Records supplied |
++++++++
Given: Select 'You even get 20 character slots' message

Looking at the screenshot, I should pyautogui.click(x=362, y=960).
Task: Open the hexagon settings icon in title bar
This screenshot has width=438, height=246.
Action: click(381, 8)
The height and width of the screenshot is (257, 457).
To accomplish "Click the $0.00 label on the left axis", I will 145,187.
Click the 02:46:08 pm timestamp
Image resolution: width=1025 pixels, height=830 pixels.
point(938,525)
++++++++
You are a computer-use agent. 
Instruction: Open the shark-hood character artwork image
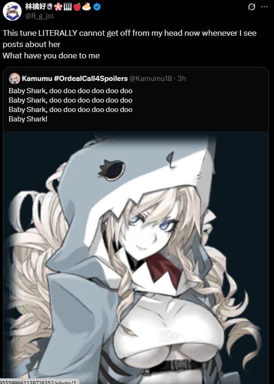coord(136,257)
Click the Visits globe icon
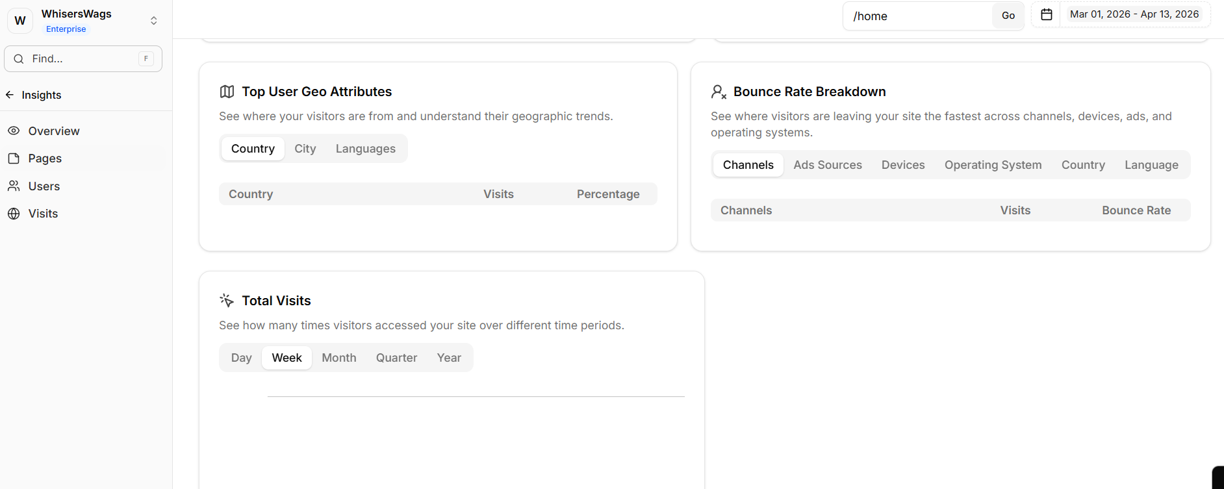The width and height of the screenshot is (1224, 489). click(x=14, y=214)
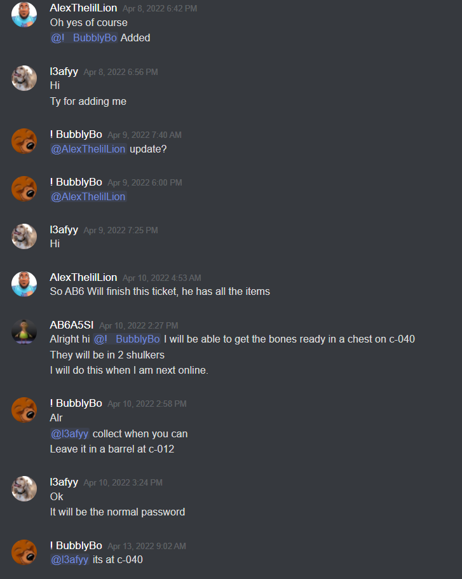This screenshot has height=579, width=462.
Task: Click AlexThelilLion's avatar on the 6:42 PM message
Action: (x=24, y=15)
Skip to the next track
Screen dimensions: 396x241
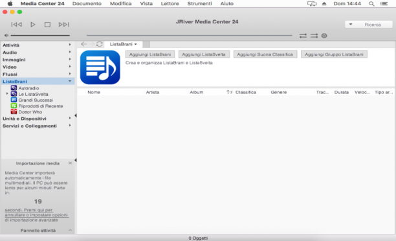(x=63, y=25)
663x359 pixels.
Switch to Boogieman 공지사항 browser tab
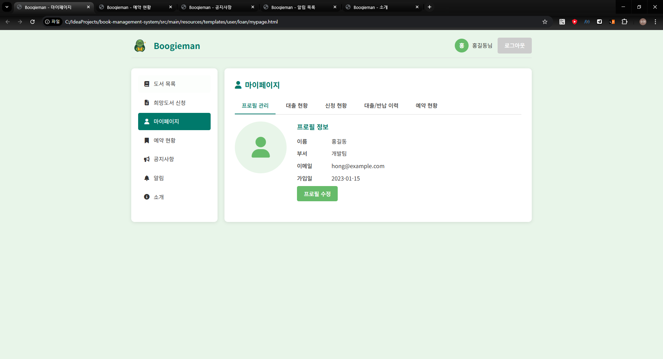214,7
++++++++
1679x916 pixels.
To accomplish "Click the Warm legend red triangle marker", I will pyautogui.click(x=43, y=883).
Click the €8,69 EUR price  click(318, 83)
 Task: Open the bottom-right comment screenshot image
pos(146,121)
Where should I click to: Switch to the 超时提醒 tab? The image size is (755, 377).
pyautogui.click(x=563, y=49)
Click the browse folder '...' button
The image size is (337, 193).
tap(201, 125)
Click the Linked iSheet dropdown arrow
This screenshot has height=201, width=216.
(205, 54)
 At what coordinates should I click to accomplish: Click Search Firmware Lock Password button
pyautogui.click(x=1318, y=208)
++++++++
Exercise goal |
Can you copy out the records above unchanged, starting at the line that contains "Click the €8,69" and ending after the line that contains "tap(201, 125)"?

Final result |
Click the €8,69 EUR price  click(318, 83)
 Task: Open the bottom-right comment screenshot image
pos(146,121)
Where should I click to: Switch to the 超时提醒 tab? The image size is (755, 377).
pyautogui.click(x=563, y=49)
Click the browse folder '...' button
The image size is (337, 193).
tap(201, 125)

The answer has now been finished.